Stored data
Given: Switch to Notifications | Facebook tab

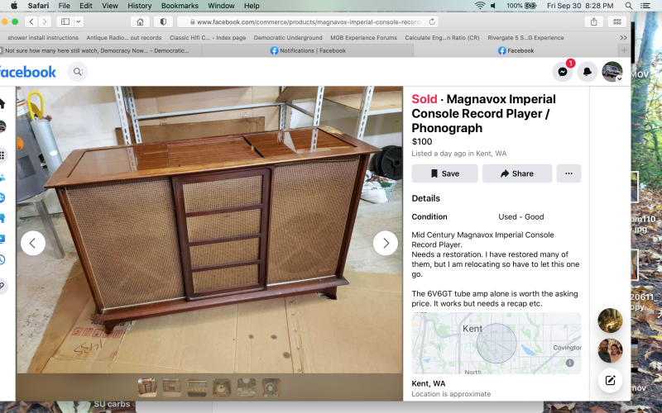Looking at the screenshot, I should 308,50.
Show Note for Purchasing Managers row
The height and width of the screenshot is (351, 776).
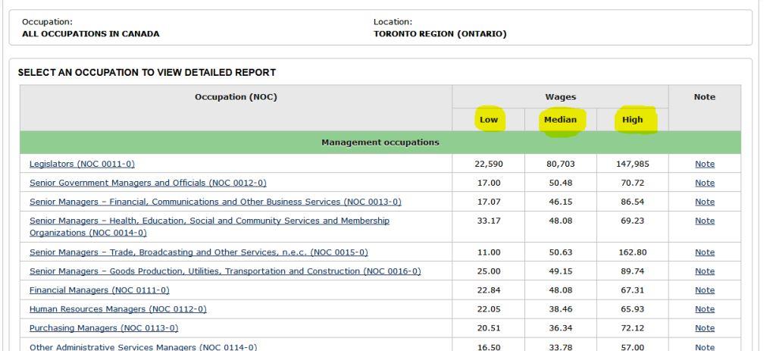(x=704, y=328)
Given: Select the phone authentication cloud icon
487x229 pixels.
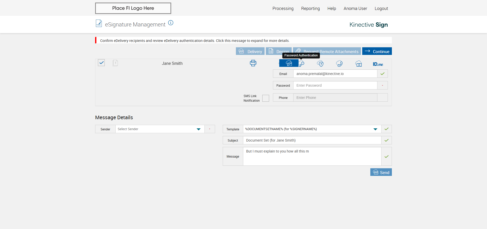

— Exercise aim —
Skip every image and output the remaining records exactly.

— Answer section —
Given: Switch to Notifications | Facebook tab

Looking at the screenshot, I should 308,50.
Show Note for Purchasing Managers row
The height and width of the screenshot is (351, 776).
(x=704, y=328)
Given: Select the phone authentication cloud icon
487x229 pixels.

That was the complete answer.